This study addresses the challenge of quantifying the physiological limits of human performance in the decathlon and predicting its theoretically attainable maximum score. To this end, we propose the first composite model grounded in a Bayesian framework that jointly captures nonlinear temporal trends and inter-event dependency structures across individual disciplines. By integrating multivariate dependence modeling, nonlinear time series analysis, and Monte Carlo simulation, our approach systematically infers the upper bounds of human athletic performance. The model successfully generates a probabilistic distribution of the potential maximum decathlon score and identifies key characteristics of athletes who approach this limit, thereby offering a novel paradigm for understanding the boundaries of integrated human athletic capacity.

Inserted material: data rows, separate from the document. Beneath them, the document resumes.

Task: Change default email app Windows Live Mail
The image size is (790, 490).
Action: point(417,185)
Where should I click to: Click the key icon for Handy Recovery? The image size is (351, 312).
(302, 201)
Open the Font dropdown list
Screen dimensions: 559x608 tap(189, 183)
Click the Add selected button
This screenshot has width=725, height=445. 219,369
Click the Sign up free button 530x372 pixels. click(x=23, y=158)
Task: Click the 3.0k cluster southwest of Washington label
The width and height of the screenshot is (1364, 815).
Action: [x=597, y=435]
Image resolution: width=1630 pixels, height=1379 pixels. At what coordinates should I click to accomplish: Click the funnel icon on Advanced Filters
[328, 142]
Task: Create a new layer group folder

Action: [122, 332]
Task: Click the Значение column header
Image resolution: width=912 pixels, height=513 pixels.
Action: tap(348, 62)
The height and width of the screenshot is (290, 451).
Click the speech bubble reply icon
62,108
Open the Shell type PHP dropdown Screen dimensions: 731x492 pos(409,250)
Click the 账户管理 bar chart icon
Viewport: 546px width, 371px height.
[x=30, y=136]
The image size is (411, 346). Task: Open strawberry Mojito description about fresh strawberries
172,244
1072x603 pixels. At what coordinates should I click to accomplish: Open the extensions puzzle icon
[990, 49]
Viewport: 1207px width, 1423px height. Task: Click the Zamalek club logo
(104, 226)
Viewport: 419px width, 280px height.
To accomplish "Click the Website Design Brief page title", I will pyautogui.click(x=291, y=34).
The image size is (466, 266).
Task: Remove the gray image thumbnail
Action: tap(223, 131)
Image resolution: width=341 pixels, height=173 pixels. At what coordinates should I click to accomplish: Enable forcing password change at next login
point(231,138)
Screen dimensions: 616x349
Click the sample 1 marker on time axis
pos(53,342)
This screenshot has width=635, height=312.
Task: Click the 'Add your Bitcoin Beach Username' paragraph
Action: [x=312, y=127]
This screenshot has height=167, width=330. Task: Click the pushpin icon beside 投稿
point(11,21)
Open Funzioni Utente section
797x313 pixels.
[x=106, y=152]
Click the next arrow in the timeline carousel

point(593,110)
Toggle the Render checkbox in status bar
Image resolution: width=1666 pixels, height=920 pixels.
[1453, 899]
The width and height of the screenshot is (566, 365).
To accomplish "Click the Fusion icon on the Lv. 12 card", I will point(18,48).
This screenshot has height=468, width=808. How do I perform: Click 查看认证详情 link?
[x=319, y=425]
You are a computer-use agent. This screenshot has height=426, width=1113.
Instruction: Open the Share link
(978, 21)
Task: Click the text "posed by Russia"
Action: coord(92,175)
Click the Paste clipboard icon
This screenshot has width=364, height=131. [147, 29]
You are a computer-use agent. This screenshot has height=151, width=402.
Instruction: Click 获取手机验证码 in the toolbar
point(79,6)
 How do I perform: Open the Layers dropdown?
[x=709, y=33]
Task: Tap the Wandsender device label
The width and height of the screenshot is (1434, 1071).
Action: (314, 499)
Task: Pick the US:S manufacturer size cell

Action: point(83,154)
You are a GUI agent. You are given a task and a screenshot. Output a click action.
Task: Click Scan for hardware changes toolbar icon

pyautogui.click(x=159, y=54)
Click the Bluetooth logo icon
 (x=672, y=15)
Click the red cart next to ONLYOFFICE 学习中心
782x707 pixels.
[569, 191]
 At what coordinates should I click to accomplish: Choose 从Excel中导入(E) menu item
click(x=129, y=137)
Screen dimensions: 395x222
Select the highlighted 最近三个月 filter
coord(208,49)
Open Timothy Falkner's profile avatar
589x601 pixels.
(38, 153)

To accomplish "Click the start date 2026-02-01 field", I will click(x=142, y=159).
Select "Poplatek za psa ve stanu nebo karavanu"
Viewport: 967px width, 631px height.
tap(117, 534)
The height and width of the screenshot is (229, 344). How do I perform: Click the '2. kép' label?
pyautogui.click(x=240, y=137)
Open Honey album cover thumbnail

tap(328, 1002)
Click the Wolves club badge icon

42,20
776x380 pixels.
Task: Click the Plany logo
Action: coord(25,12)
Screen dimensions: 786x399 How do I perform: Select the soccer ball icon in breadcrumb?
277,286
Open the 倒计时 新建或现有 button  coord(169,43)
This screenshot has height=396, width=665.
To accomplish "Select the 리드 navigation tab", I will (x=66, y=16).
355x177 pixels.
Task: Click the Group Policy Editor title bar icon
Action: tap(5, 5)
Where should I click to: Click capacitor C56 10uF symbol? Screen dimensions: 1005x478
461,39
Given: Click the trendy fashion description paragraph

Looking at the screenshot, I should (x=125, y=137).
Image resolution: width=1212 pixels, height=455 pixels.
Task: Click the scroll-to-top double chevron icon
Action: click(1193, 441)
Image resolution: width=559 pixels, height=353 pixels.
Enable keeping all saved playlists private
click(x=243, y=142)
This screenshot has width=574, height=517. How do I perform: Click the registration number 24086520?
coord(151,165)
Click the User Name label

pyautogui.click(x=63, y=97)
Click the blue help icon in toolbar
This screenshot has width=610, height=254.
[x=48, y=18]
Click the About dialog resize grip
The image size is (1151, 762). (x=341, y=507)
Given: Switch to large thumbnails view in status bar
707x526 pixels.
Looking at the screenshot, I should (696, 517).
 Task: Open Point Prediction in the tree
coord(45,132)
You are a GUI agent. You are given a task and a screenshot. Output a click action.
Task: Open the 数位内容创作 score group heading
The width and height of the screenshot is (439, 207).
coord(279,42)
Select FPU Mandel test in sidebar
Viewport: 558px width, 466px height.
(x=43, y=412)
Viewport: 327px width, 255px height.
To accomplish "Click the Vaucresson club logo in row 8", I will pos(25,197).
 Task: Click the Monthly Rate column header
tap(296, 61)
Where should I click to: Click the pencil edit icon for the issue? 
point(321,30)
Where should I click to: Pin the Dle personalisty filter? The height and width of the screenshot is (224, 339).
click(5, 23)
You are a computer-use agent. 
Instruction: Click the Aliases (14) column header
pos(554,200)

Because the decathlon tests many facets of athleticism, including sprinting, throwing, jumping, and endurance, many consider it to be the ultimate test of athletic ability. On this view, estimating the maximal decathlon score and understanding what it would take to achieve that score provides insight into the upper limits of human athletic potential. To this end, we develop a Bayesian composition model for forecasting how individual athletes perform in each of the 10 decathlon events of time. Besides capturing potential non-linear temporal trends in performance, our model carefully captures the dependence between performance in an event and all preceding events. Using our model, we can simulate and evaluate the distribution of the maximal possible scores and identify profiles of athletes who could realistically attain scores approaching this limit.